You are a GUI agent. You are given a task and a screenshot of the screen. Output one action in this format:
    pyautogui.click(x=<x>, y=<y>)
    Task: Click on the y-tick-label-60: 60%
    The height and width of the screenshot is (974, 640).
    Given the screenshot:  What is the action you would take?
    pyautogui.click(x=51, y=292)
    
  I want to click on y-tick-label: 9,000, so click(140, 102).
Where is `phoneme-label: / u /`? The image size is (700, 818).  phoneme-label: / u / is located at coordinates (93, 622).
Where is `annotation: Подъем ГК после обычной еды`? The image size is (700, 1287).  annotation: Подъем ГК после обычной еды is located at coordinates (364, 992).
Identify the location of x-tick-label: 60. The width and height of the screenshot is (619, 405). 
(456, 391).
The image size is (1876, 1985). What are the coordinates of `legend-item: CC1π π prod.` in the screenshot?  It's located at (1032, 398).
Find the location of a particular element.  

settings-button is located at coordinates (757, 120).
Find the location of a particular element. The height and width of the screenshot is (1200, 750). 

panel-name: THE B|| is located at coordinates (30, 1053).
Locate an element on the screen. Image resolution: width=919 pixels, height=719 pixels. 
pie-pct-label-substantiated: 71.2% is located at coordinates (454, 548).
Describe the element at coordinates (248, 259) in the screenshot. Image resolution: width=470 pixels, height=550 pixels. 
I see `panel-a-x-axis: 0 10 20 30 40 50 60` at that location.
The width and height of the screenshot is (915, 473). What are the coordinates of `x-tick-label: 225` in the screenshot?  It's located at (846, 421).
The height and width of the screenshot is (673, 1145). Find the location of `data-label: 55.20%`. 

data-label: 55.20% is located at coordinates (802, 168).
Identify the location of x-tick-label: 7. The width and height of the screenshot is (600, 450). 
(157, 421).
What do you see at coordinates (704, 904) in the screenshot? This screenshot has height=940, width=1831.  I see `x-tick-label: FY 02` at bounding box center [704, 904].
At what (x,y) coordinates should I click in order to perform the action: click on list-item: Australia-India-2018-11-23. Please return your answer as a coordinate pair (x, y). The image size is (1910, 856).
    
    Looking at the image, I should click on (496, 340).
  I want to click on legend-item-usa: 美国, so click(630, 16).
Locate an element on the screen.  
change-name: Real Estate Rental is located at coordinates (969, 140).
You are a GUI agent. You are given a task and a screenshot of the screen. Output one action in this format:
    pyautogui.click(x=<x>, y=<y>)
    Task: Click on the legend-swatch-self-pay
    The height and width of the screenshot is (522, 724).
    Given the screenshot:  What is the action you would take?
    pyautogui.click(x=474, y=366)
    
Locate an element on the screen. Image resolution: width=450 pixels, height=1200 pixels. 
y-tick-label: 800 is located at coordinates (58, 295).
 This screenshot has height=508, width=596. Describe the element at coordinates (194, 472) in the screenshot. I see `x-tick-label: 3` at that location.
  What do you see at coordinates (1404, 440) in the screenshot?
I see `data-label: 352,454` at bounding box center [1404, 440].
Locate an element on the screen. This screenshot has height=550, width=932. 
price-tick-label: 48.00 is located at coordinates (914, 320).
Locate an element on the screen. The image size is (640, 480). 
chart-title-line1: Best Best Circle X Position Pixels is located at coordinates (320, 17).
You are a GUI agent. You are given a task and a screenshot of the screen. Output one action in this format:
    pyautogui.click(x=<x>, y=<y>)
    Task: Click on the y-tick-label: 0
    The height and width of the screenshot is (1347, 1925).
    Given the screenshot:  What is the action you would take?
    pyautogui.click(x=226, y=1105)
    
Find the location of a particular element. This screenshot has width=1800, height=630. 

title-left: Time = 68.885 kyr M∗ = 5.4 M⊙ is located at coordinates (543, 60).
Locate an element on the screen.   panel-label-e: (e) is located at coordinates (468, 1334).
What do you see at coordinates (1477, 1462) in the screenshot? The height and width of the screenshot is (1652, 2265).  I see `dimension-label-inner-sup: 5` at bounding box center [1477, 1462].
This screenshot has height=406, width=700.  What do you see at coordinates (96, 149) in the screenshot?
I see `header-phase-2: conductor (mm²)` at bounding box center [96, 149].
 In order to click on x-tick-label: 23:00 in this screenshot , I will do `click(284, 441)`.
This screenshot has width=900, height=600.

......

Your goal
Collect every line of the items above that contains the word "resolution", matching case exactly.

Exercise response
Locate an element on the screen. Image resolution: width=919 pixels, height=719 pixels. 
Describe the element at coordinates (248, 259) in the screenshot. Image resolution: width=470 pixels, height=550 pixels. 
Locate an element on the screen. Image resolution: width=450 pixels, height=1200 pixels. 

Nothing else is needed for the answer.